# Question about 2-dimensional boolean masks

Charlie asked a good question about 2D masks in the lecture. The question was how do we create a smaller 2D array from a larger 2D array using a boolean mask. It is interesting because to index a 2D array we need both a row and a column index. 

Here we will start with a 3x3 array containing the numbers zero to 8. We want only the numbers in this array that are odd.

So here are a few ways we can do this (I am sure there are more.)

In [33]:
import numpy as np

In [34]:
my_array= np.array([[0,1,2], [3,4,5], [6,7,8]])
my_array

array([[0, 1, 2],
       [3, 4, 5],
       [6, 7, 8]])

## Simple case: If we just want the elements of the matrix and do not care where they are.

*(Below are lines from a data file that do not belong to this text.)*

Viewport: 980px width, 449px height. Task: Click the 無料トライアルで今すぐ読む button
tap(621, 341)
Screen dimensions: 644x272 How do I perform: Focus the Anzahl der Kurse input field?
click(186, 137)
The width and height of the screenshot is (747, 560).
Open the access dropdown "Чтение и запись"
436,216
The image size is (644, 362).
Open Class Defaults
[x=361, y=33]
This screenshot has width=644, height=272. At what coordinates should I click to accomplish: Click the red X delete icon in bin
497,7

Here we can simply reshape the array to be 1 dimensional and run the boolean mask

##### Long-form (meaning one step per line) approach to simple case

Note: Here we need a 1D array. In the numpy tutorial we used reshape to make an array a single row or a single column. The problem is reshape retains a 2D index. So if we have an array that is [1,2,3,4] after we reshape it, it will still have a row and column index. Flatten takes the second dimension out of the array. We can see this below with the shape changing to (9,) versus (9,1)

In [40]:
# reshape the array using flatten which changes it to one dimension
array_reshaped = my_array.flatten()
print(array_reshaped.shape)
array_reshaped


(9,)


array([0, 1, 2, 3, 4, 5, 6, 7, 8])

In [44]:
# create the mask
mask_v1 = np.mod(array_reshaped,2)==1
mask_v1

array([False,  True, False,  True, False,  True, False,  True, False])

In [47]:
# apply the mask on the reshaped array
new_array_v1 = array_reshaped[mask_v1]
new_array_v1

array([1, 3, 5, 7])

#### Shortcut mask
Combining the last 2 steps in one line of code. 

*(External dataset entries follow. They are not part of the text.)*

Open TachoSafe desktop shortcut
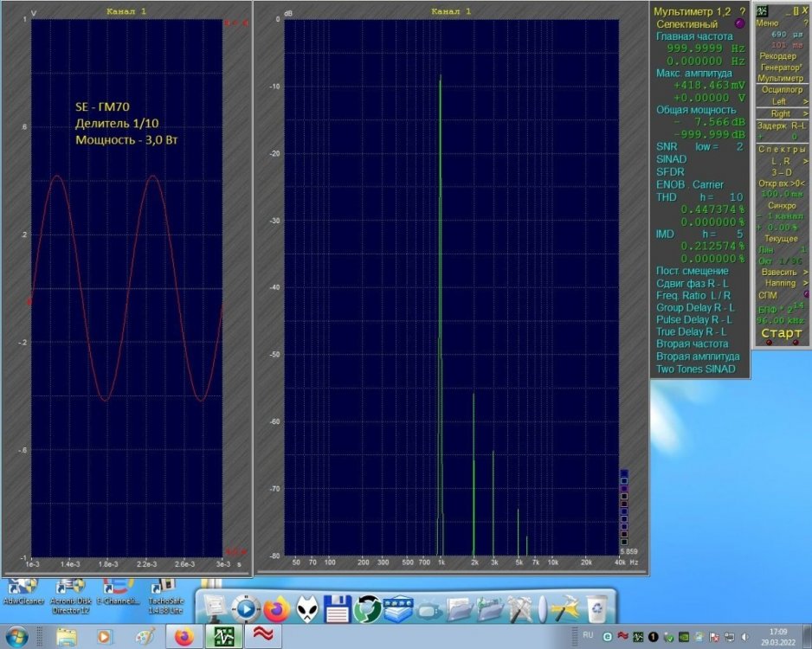This screenshot has width=812, height=649. click(x=164, y=588)
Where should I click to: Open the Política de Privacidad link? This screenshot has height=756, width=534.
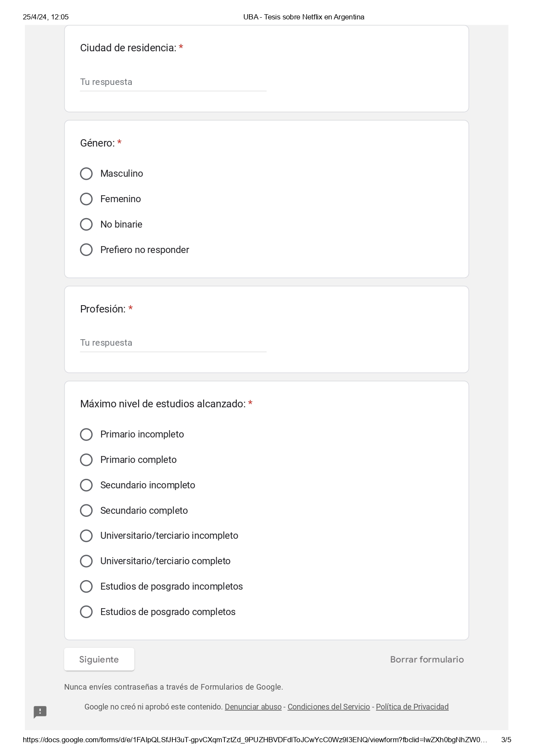point(412,707)
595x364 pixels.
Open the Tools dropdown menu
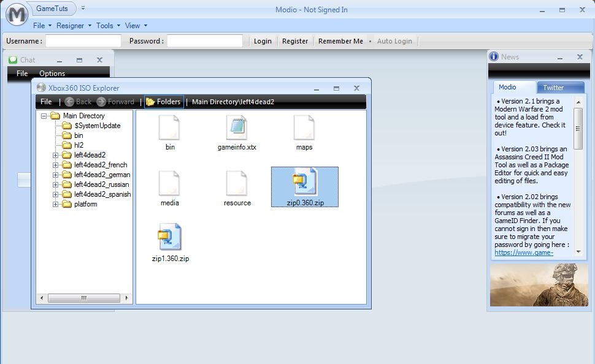pyautogui.click(x=105, y=26)
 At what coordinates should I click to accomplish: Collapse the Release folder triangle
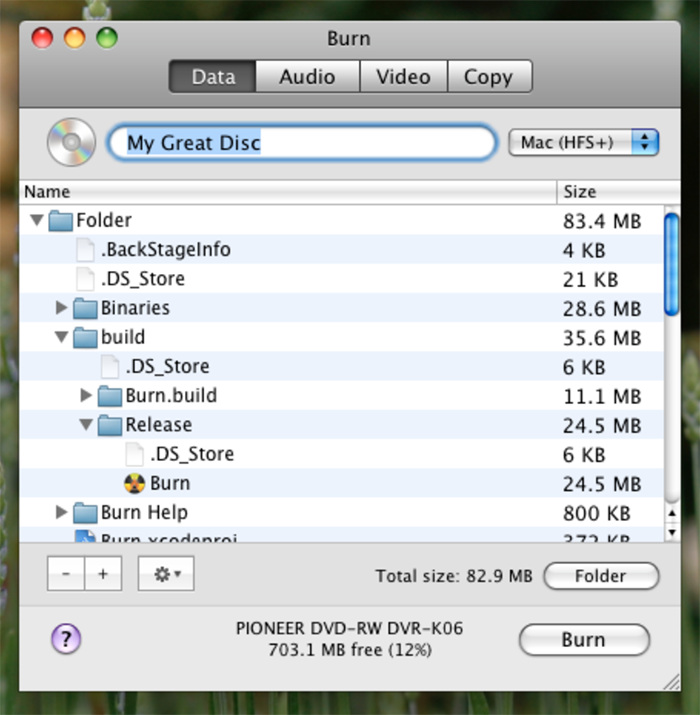tap(87, 425)
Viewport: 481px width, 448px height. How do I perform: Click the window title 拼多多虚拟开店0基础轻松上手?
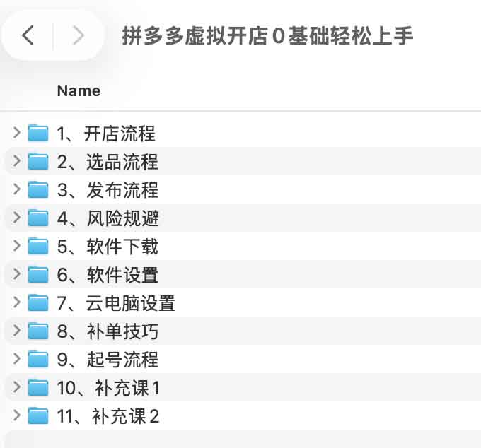click(267, 35)
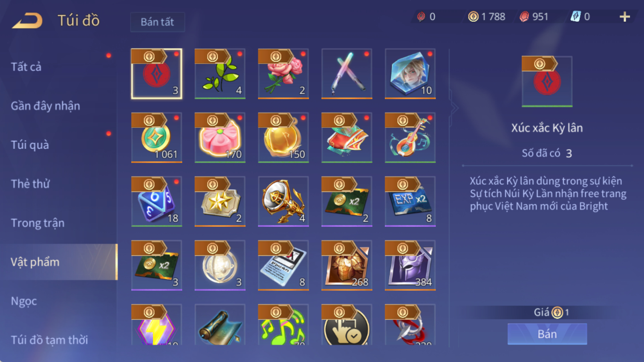Select the blue dice item showing 18
Viewport: 644px width, 362px height.
[157, 202]
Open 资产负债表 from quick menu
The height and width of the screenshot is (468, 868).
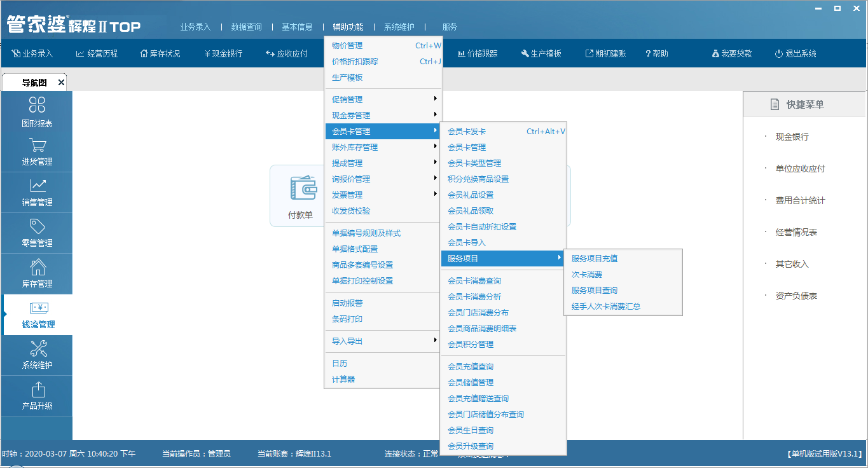(796, 296)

NOTE: This is not necessary. The long form works great and is never wrong. This is just more condensed.

Note: you could also do this in one line, but that is a little too complicated and much harder to read and is generally discouraged. Remember the third line of the 'Zen of Python'

    Simple is better than complex.

In [48]:
array_reshaped = my_array.flatten()
new_array_v2 = array_reshaped[np.mod(array_reshaped,2)==1]
new_array_v2

array([1, 3, 5, 7])

## Complex Case: You need to keep the locations (row, column indicies) of the odd elements.

This gets a little more complicated because we are dealing with two dimensions. We will use this great function <b> np.where </b> that will be used frequently in pandas.

In [49]:
# just restating the array here
my_array= np.array([[0,1,2], [3,4,5], [6,7,8]])
my_array

array([[0, 1, 2],
       [3, 4, 5],
       [6, 7, 8]])

In [57]:
mask_np_where = np.where(my_mask==1)
print('mask_np_where is of type: ', type(mask_np_where))
mask_np_where

mask_np_where is of type:  <class 'tuple'>


(array([0, 1, 1, 2]), array([1, 0, 2, 1]))

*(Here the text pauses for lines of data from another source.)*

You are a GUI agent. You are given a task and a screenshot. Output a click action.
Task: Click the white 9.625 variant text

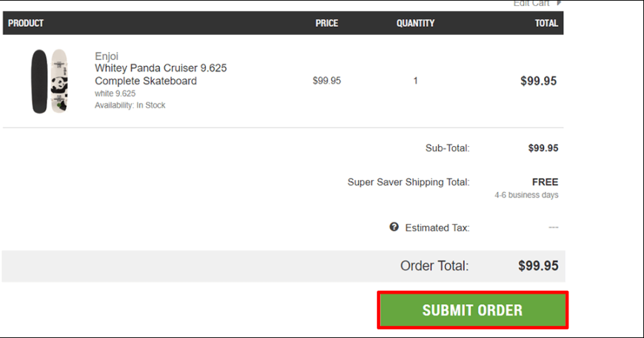(x=115, y=93)
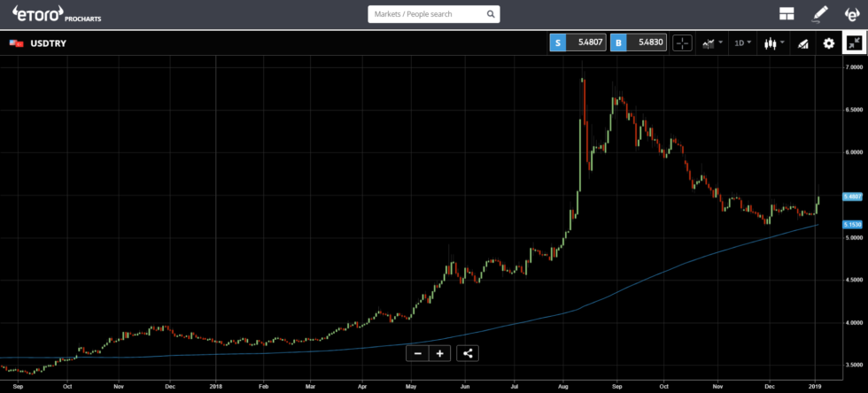Open the chart layout grid icon
868x393 pixels.
click(x=786, y=13)
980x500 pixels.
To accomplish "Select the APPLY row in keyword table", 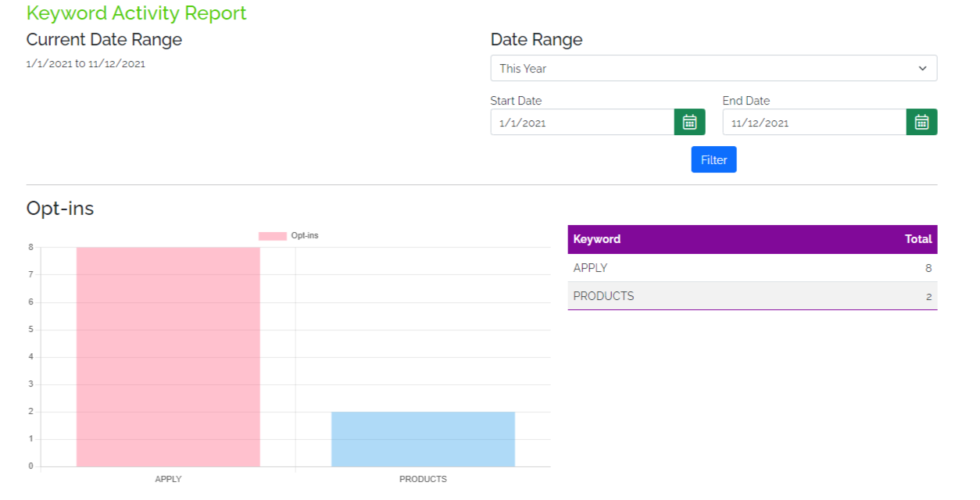I will 753,268.
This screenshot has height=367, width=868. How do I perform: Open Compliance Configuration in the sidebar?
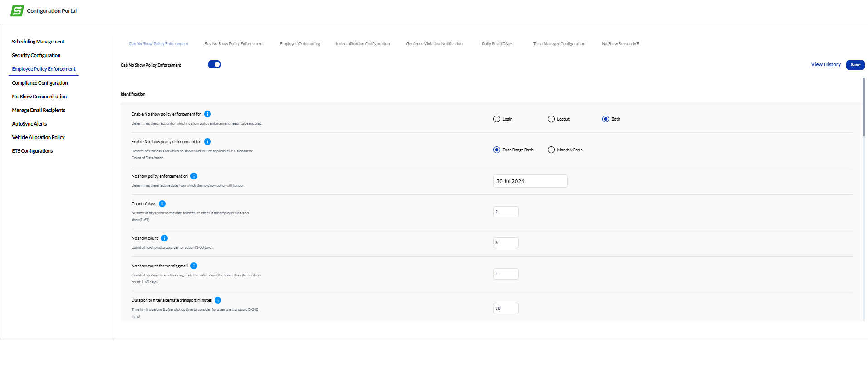coord(40,83)
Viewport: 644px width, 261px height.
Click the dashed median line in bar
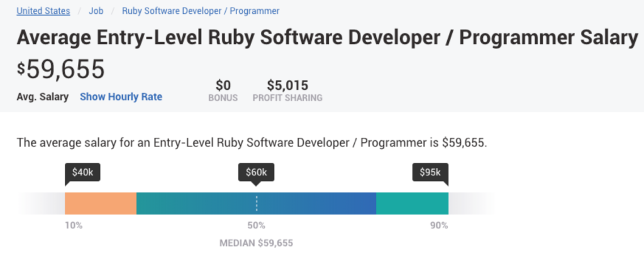pos(256,204)
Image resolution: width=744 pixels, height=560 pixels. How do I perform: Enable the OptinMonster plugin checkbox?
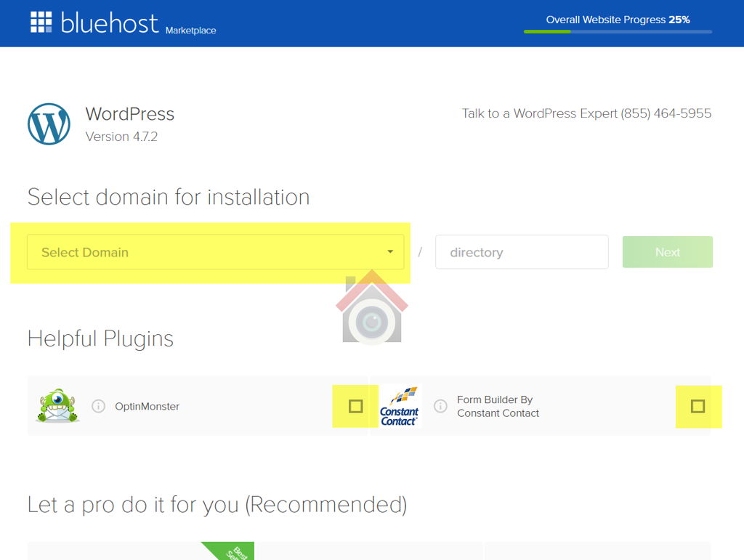pyautogui.click(x=355, y=406)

So our variable mask_np_where contains two arrays. The first array is a list of the rows where the mask is true. 
The second array is a list of the columns where the mask if true.

To test this, lets pair up some of the items of the two arrays.

In [51]:
my_array[0,1]

1

In [52]:
my_array[1,0]

3

In [53]:
my_array[1,2]

5

In [54]:
my_array[2,1]

7

If we need a list of the row,column pairs we can do that by looping through these arrays.

First let's define the row_index and column_index variables from the tuple.


In [58]:
row_index = mask_np_where[0]
row_index

array([0, 1, 1, 2])

In [59]:
col_index = mask_np_where[1]
col_index

array([1, 0, 2, 1])

Here we need to determine how we want to keep the column and row indicies. Should it be a list where each row contains the row_index and col_index? Should it be a list of tuples? Should it be a dictionary? 
It all depends on what you want to get out of this. Since it will be the simplest, lets store the coordinates in a list.

In [64]:
list_mask_location = []

#NOTE: Since the number of rows is equal to the number of columns, we only need one loop.
for i, row in enumerate(row_index):
    #since row is known, we need to extract the columns
    this_col = col_index[i]
    list_mask_location.append([row, this_col])
    
list_mask_location
    

[[0, 1], [1, 0], [1, 2], [2, 1]]